Defense attorney David Rothstein, in Asbury’s sentencing memorandum, provided additional information about Asbury’s life.
Asbury was a four-sport athlete in high school and attended Keene State College, leaving just prior to receiving his degree. He then worked for the U.S. Postal Service for three years and coached high school basketball and soccer for five years. He worked for YDC for 15 years. “During a hiatus from his YDC employment, in 1994-95, he worked for the Salvation Army. Mr. Asbury’s connection to the Salvation Army continued after he left its employ, as a volunteer at the Kid’s Café, and as a bell ringer during the holiday season.”
While at YDC, on 11 a.m. to 9 p.m. shifts, he also worked overnights at the Moore Center, which serves people with intellectual and developmental disabilities. “Working two jobs demonstrated his work ethic,” Rothstein wrote.
The 1994-95 hiatus from YDC was when he was appealing his termination and prior to his reinstatement. He was represented by SEIU/SEA, the state employees’ union.
In 2001, after he left YDC, he began a second career with SEIU/SEA as a field representative going to work sites and trying to engage membership and develop leaders. He became a union organizer, focused on increasing membership in bargaining units and creating new units. He retired as an organizer manager in 2016.
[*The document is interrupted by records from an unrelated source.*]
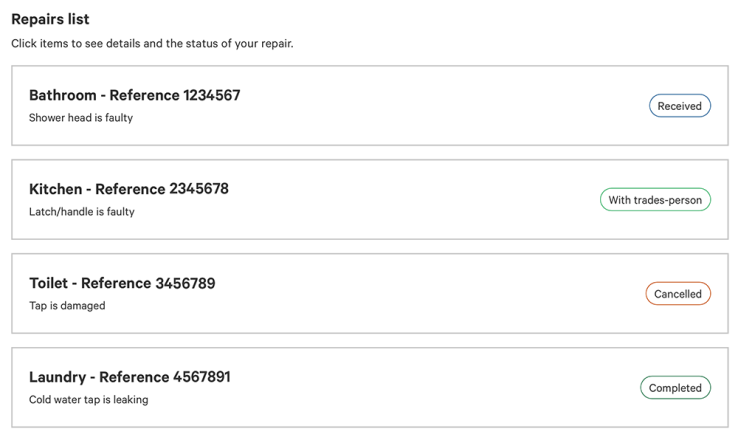Open the Toilet Reference 3456789 repair
This screenshot has height=440, width=738.
click(370, 294)
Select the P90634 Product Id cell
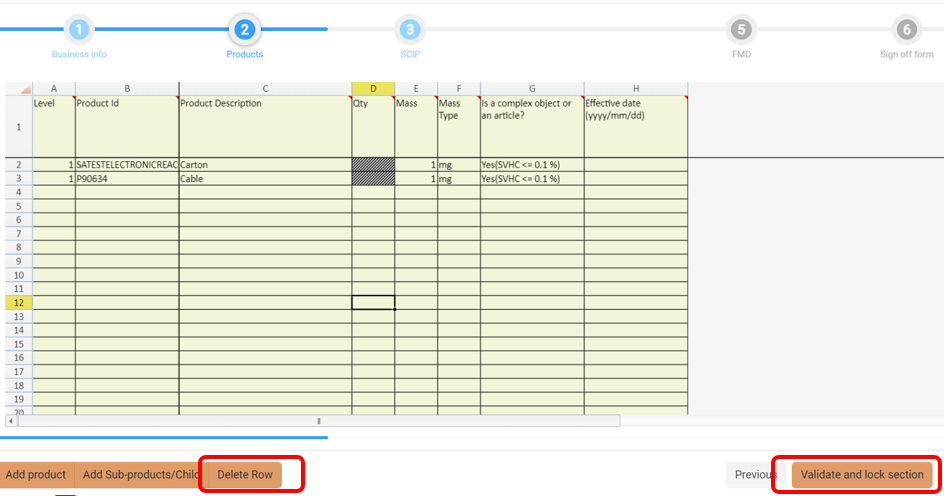Image resolution: width=944 pixels, height=496 pixels. click(x=127, y=179)
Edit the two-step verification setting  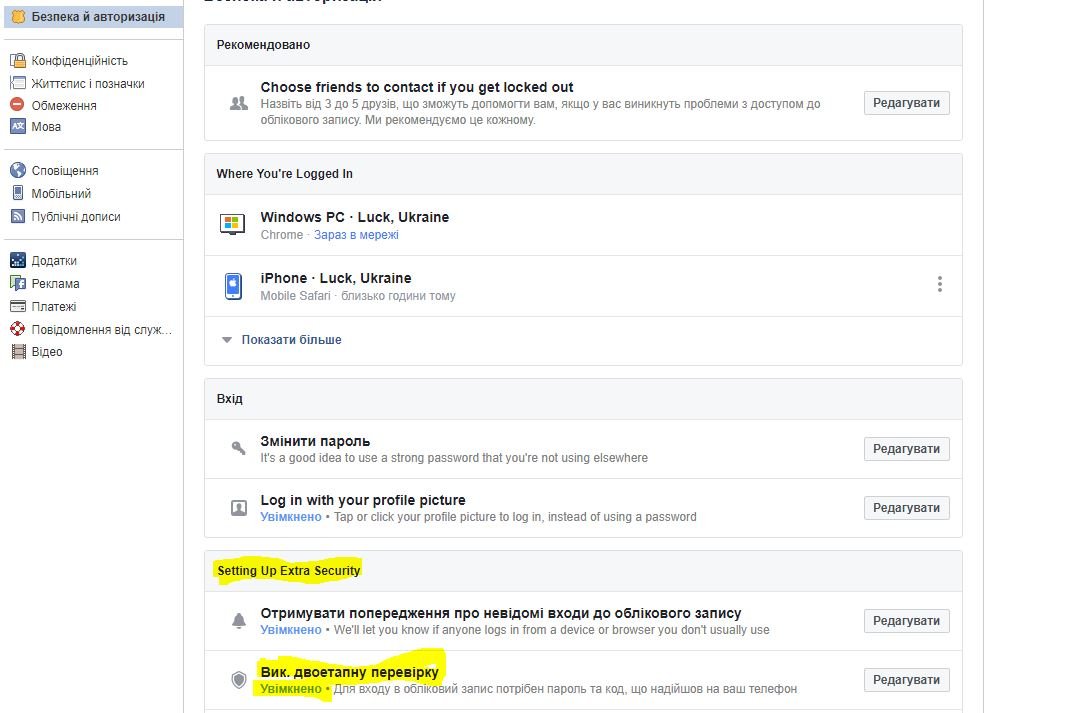[906, 680]
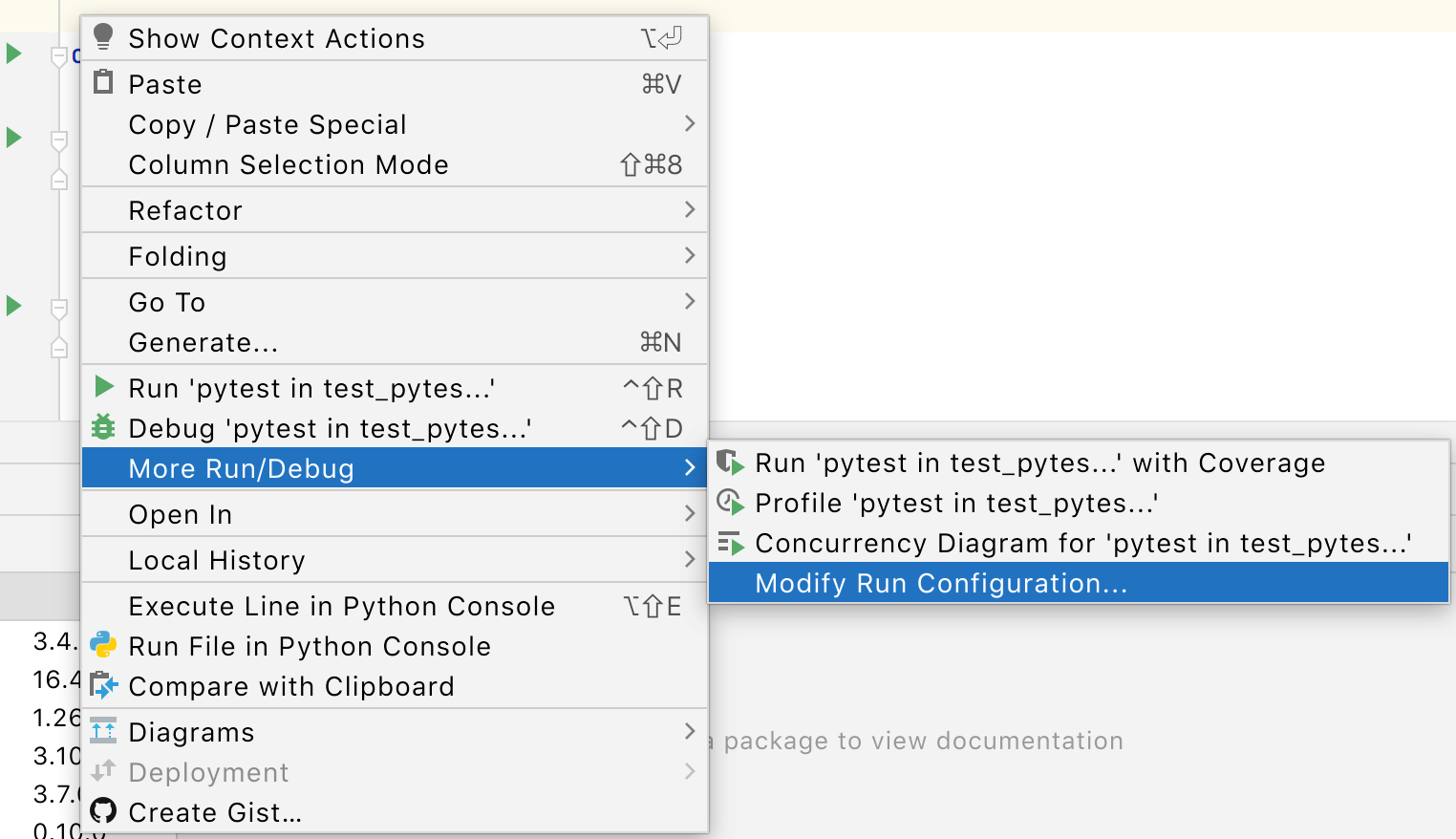The image size is (1456, 839).
Task: Click the Run with Coverage icon
Action: point(730,463)
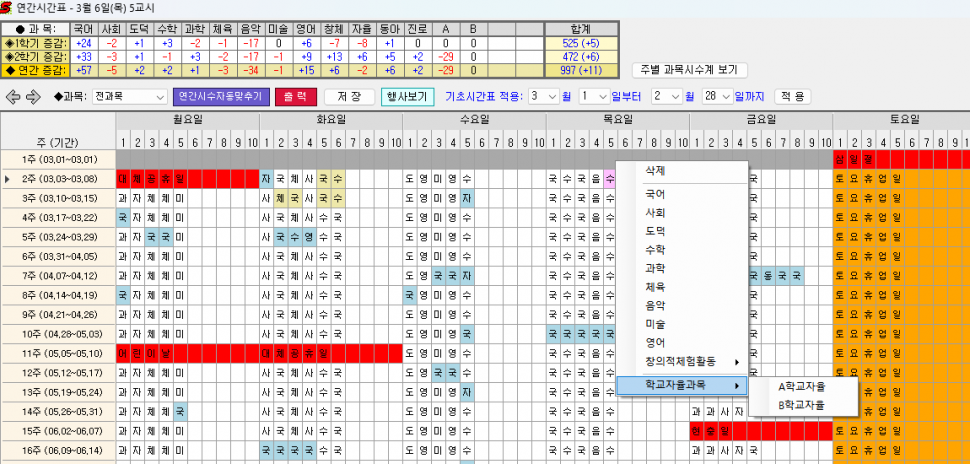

Included with Asbury’s filing are 16 letters from family members, friends and co-workers attesting to his character and asking for leniency.
Among them is one from State Sen. Richard Ferdinando who wrote Asbury is a friend he has known for more than 40 years. They first met in the early 1980s when he was his sons’ basketball coach at Manchester Central High School.
“Brad was always an excellent role model for all the young me he mentored over the years as a coach and House Director at the Youth Development Center,” Ferdinando wrote. He said he is aware of the seriousness of the charges against Asbury and doesn’t “wish to downplay the severity of the situation. However, I firmly believe that this incident is not reflective of his true character.”